Run for Something is focused on millennials — the young people who, in theory, will lead the party twenty, thirty years from now. It supports candidates who are under thirty-five and are not seeking state or federal office. In addition, Litman wants at least half of the candidates to be women and people of color, to combat what she calls “a cyclical issue of old white dudes recommending other old white dudes.”

What sets Run for Something apart is that Litman has taken Dean’s fifty-state strategy to the extreme: she plans to spend millions of dollars to help young novices run for office, regardless of their chances of success. “I don’t really care if our candidates win,” Litman told me. “I’d like our candidates to win. But first-time candidates don’t often win, so to set that as a metric of success is to set us up to fail. There are other good things that come from a campaign besides winning.”
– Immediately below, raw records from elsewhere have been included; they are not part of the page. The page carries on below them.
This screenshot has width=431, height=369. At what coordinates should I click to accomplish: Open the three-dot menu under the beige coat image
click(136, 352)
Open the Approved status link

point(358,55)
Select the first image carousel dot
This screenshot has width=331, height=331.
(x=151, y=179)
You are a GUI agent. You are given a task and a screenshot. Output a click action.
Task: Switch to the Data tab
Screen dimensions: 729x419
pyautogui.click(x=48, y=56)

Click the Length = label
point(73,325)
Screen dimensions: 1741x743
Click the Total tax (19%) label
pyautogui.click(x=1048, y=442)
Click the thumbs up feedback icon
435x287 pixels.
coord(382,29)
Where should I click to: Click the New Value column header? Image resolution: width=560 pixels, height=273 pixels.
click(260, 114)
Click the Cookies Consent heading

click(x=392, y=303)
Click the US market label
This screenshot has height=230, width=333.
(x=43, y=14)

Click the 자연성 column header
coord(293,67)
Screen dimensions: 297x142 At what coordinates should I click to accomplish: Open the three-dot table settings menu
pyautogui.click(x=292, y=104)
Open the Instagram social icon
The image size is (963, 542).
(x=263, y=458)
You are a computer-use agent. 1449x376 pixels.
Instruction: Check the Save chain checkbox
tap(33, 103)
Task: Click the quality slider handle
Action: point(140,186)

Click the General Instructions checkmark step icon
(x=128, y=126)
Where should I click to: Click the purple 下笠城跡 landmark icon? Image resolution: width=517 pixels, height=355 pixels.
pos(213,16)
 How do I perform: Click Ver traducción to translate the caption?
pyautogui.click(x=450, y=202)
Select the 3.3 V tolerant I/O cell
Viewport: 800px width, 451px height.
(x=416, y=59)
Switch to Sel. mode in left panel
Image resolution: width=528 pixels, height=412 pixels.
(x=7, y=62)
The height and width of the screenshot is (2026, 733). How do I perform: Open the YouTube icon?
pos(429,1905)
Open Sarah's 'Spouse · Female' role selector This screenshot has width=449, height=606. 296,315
This is where Litman’s strategy departs from that of Emily’s List, according to Emily Cain, the group’s executive director. Cain concedes that encouraging more young people to run is an important part of rebuilding the pipeline — “It’s a sheer numbers game” — but Emily’s List chooses its candidates only after careful in-person vetting. They often have political experience — for example, Barbara Mikulski, the first woman the group helped elect to the Senate, in 1986, had served in the House of Representatives for nine years, and even an “outsider” like Elizabeth Warren had been a special assistant to President Obama. “It’s not just about making sure that they step up and run,” Cain said. “Our definition of success is winning.”

Litman is betting that losing candidates are still a good use of Democratic dollars. As of July, Run for Something had raised $400,000 and was spending it to support many candidates whose chances were slim. Litman argues that she can’t diversify the Democratic bench without supporting some long shots. Many losing candidates will run again, she says, and a handful of them will become the leaders of the Democratic Party. “We don’t need a hundred next Barack Obamas,” Litman told me. “We need a hundred people, one of whom will be the next Barack Obama.”